Photo by Bob Daemmrich
Texas Governor Rick Perry listens as the Texas Department of Public Safety graduates a class of 74 new state troopers Wednesday at the Texas Capitol on December 19, 2012.
AUSTIN Just six months ago, Texas Gov. Rick Perry and Florida Gov. Rick Scott were fishing together on Fox News, pitching then-presidential contender Mitt Romney’s Medicare plan and arguing that decisions about health care should be made by states, not the federal government.
On Wednesday, Scott reversed course, joining a growing number of Republican governors who are reluctantly embracing the key tenet of President Obama’s federal health reform — a sweeping Medicaid expansion.
“While the federal government is committed to paying 100 percent of the cost,” Scott said at a press conference, “I cannot in good conscience deny Floridians that needed access to health care.”
If the pressure is getting to Perry — in addition to Scott, six other Republican governors, from Ohio’s John Kasich to Arizona’s Jan Brewer, now support accepting federal dollars to expand Medicaid to cover poor adults — he’s not letting on.
“The governor’s position has not changed,” his spokeswoman Lucy Nashed said on Wednesday night. “It would be irresponsible to add more Texans and dump more taxpayer dollars into an unsustainable system that is broken and already consumes a quarter of our budget.”
Florida is a big coup for the Obama administration; the state led the lawsuit challenging the constitutionality of the Affordable Care Act — which resulted in a Supreme Court ruling upholding the measure but making the Medicaid expansion optional — and 1 million residents there would gain health coverage under it.

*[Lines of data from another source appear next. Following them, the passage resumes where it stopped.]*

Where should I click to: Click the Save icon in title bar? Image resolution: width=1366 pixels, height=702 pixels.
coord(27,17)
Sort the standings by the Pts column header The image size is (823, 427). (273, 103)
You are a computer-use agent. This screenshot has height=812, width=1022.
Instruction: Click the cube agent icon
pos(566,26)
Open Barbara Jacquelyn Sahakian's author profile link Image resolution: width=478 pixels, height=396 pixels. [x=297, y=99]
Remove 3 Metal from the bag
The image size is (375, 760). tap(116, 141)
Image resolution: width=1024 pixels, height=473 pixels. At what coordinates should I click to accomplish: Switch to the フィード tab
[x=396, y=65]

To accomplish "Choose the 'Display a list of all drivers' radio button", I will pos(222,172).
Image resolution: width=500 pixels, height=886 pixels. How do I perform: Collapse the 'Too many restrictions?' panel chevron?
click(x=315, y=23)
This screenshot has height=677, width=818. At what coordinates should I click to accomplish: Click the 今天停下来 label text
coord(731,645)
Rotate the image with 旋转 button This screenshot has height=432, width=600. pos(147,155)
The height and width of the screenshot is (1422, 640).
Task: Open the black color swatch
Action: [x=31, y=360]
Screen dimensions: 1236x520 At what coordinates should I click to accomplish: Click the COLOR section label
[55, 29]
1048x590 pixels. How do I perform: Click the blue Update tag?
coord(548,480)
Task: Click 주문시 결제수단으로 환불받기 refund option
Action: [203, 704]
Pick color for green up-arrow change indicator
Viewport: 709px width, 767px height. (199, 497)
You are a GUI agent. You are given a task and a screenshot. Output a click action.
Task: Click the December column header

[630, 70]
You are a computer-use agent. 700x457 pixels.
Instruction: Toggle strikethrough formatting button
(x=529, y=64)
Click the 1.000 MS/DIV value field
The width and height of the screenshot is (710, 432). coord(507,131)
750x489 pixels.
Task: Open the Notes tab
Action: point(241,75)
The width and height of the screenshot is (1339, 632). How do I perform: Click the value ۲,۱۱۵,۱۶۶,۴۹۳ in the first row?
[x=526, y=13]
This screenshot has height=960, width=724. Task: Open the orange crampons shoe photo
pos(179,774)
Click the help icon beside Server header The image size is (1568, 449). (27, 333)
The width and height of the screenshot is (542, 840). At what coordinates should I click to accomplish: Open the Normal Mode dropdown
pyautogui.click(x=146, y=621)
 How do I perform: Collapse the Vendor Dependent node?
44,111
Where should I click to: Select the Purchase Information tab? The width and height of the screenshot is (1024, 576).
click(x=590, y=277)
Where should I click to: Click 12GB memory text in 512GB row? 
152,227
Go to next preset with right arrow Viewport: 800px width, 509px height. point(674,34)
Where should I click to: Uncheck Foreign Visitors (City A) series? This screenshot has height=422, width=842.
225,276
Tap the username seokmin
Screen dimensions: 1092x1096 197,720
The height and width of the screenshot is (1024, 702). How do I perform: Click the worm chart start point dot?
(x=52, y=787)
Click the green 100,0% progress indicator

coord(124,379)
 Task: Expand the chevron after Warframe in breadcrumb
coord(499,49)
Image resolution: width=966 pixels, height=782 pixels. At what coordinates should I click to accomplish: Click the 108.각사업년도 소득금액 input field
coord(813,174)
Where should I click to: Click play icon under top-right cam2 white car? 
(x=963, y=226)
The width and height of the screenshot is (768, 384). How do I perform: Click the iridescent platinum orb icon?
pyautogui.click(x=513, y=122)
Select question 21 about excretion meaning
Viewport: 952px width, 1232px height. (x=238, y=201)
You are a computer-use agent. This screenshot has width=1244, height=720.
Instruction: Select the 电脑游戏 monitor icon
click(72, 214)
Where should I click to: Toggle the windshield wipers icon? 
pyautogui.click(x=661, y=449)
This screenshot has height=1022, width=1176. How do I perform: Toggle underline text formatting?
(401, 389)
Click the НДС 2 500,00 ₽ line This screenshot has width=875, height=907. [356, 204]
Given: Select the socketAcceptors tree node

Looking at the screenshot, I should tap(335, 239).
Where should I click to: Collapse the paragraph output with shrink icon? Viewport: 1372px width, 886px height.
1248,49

But Texas would be a bigger one. Bipartisan analyses indicate Texas could draw down $100 billion in federal funds over 10 years if the state put up $15 billion, expanding health care coverage to an additional 2 million people. In Texas, roughly a quarter of the population is uninsured.
"When people ask me why I am so optimistic about [a] Medicaid expansion in Texas, it's because I know that the arguments for expansion transcend politics," state Rep. Garnet Coleman, D-Houston, said in a statement following Scott's announcement. "... The people of Florida should be proud of their governor today for making the right choice."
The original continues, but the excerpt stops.